Description-Behavior Mismatch

Medium
Confidence
92% confidence
Finding
The documentation explicitly encourages fetching reference audio from arbitrary external streaming sites and processing it for voice cloning. In the context of a local TTS tool, this broadens the capability into remote content acquisition and impersonation workflows, which materially increases abuse potential, privacy exposure, and legal/compliance risk.

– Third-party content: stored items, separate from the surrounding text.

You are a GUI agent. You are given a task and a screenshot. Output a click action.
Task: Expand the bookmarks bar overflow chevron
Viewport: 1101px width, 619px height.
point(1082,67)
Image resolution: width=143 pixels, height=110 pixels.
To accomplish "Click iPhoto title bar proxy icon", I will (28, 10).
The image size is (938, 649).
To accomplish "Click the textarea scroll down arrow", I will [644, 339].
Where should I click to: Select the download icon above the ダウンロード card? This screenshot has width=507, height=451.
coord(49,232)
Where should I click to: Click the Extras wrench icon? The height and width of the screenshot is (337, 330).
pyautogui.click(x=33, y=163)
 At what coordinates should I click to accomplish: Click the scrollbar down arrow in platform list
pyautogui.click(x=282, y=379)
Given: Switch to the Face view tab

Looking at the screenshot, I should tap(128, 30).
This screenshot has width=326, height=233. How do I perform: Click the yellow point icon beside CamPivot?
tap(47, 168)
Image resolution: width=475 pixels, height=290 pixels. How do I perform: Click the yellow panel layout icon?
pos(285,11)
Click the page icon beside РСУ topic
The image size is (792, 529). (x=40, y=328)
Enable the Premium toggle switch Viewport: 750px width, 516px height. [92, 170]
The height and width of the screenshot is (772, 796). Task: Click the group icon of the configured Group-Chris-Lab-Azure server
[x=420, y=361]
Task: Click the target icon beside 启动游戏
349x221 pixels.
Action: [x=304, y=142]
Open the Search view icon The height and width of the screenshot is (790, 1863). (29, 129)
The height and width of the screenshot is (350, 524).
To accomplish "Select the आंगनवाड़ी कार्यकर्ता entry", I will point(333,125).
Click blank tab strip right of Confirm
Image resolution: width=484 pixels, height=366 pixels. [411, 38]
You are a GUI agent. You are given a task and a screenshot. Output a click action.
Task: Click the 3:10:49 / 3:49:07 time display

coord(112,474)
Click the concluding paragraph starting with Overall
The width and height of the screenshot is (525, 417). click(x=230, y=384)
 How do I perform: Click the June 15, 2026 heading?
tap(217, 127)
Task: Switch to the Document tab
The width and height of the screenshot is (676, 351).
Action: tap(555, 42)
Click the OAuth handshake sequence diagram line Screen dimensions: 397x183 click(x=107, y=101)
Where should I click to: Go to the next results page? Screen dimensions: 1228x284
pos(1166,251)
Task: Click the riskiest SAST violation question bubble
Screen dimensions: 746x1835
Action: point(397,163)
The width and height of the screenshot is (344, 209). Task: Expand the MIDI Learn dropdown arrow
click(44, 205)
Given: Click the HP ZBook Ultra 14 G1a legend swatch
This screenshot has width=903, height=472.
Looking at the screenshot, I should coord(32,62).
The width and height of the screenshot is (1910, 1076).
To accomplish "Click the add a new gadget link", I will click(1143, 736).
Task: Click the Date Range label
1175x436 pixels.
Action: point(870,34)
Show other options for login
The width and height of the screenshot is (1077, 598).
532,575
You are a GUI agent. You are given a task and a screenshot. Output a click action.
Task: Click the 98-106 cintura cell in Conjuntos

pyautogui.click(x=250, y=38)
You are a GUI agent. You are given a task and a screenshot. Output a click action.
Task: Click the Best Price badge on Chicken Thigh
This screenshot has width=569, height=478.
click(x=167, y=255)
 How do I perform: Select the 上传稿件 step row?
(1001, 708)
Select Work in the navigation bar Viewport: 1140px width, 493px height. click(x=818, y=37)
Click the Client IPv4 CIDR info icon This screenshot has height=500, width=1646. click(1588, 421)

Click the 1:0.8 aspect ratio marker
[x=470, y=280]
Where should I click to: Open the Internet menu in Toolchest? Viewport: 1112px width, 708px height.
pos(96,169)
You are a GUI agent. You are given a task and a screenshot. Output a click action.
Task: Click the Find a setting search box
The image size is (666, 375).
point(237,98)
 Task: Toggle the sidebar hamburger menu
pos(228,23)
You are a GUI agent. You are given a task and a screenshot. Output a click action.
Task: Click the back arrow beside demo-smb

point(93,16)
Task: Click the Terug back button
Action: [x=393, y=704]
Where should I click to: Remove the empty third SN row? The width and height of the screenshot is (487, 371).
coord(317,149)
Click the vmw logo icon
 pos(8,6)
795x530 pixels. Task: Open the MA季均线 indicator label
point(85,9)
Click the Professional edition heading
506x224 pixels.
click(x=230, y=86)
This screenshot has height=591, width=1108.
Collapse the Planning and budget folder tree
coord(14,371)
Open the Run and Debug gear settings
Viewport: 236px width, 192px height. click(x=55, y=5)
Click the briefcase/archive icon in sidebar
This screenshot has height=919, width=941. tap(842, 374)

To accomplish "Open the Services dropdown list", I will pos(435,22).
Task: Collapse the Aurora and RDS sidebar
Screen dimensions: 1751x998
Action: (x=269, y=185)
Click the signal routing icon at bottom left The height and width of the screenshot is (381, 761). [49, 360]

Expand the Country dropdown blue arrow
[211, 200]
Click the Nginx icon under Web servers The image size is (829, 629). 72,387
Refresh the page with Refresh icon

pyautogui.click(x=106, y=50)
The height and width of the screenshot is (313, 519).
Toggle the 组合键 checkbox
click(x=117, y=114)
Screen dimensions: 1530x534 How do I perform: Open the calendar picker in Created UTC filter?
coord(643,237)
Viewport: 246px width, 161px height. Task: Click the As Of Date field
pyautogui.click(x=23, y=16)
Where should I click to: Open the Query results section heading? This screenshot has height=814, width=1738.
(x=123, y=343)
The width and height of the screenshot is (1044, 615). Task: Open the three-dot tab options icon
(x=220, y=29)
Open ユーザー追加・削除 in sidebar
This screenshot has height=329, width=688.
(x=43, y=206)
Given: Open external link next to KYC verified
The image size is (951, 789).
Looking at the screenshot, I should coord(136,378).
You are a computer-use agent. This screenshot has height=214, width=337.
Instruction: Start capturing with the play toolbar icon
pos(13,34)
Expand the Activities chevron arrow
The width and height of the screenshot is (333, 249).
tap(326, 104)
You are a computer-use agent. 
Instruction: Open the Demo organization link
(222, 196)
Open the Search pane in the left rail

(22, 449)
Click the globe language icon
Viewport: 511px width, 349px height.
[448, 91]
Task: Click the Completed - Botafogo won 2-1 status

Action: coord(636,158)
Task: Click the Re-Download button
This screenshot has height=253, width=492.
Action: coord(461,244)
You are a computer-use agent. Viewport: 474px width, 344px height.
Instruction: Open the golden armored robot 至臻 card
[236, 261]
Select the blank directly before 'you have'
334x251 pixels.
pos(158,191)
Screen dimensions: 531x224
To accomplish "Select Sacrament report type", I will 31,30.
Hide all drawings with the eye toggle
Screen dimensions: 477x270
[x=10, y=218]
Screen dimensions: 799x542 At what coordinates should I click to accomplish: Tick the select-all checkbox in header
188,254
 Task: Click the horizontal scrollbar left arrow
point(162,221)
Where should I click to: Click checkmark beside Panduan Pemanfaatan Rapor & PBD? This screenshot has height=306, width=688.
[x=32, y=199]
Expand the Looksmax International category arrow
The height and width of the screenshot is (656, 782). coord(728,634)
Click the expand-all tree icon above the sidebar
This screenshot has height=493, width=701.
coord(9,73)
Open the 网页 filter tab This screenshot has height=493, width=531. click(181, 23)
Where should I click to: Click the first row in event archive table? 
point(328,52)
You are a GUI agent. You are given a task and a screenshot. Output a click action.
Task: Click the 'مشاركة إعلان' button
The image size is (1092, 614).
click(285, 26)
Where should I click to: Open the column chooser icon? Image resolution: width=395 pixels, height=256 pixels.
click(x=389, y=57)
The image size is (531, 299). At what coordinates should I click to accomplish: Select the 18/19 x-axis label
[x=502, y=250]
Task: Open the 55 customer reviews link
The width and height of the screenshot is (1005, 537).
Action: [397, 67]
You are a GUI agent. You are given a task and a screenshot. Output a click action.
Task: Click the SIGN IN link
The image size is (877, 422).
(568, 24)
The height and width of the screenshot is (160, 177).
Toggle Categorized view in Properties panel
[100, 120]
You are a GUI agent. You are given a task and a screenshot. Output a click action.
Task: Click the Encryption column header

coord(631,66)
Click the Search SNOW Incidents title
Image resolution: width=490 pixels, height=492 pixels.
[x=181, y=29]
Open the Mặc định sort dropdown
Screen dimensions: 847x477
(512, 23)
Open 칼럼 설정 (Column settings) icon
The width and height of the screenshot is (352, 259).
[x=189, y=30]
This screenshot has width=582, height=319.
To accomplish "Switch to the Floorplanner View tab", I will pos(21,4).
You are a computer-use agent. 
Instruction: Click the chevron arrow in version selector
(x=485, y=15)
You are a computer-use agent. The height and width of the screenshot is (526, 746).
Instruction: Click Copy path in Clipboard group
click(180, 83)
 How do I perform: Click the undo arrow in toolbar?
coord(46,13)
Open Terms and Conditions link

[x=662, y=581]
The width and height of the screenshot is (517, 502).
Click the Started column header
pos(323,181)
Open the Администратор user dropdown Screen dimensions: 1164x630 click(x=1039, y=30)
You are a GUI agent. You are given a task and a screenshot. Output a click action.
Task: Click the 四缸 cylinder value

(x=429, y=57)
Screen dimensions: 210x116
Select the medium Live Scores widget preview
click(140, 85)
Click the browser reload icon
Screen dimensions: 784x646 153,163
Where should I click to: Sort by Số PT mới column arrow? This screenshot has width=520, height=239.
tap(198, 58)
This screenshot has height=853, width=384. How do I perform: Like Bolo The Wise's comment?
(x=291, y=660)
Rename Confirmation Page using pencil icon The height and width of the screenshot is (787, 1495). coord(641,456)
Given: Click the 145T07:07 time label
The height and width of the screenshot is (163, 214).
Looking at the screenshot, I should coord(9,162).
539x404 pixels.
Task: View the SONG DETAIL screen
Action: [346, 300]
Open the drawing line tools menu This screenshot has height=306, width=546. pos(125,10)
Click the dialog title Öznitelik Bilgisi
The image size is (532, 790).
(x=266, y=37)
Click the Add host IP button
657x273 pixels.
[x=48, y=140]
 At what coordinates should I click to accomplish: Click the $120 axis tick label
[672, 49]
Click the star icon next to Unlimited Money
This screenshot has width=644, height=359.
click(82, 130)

Context-Inappropriate Capability

Medium
Confidence
95% confidence
Finding
Bundling yt-dlp gives the skill a large-scale media extraction capability far beyond narrowly scoped local speech synthesis. That makes the router more dangerous because it streamlines downloading third-party audio for cloning, enabling impersonation and unauthorized use of voices at scale.

Vague Triggers

Medium
Confidence
87% confidence
Finding
The manifest description contains broad trigger phrases such as 'generate speech' and 'text to speech' that could cause the skill to activate for a wide range of ordinary user requests. Because this skill includes higher-risk capabilities like voice cloning and pulling models from external sources, overly broad routing increases the chance it is invoked without sufficient user intent or safety review.

Missing User Warnings

High
Confidence
96% confidence
Finding
The skill advertises voice cloning and 'speak in someone's voice' with no warning about consent, impersonation, privacy, or legality. In context, this is dangerous because the skill normalizes potentially abusive impersonation workflows and may lead an agent to assist with misuse involving third-party voices and personal audio.

Missing User Warnings

Medium
Confidence
93% confidence
Finding
The documented upload and URL-fetch endpoints for reference audio omit warnings about privacy, copyright, and data-transfer implications. This is risky because users may provide third-party audio or remote URLs without understanding that personal voice data could be ingested, stored, or processed locally and that remote fetching may touch external systems.

Missing User Warnings

Medium
Confidence
98% confidence
Finding
The guide provides end-to-end voice cloning instructions without any warning about consent, privacy, impersonation, or unauthorized use of third-party audio. For a cloning feature, omission of these safeguards materially increases the chance of harmful misuse and normalizes unsafe behavior.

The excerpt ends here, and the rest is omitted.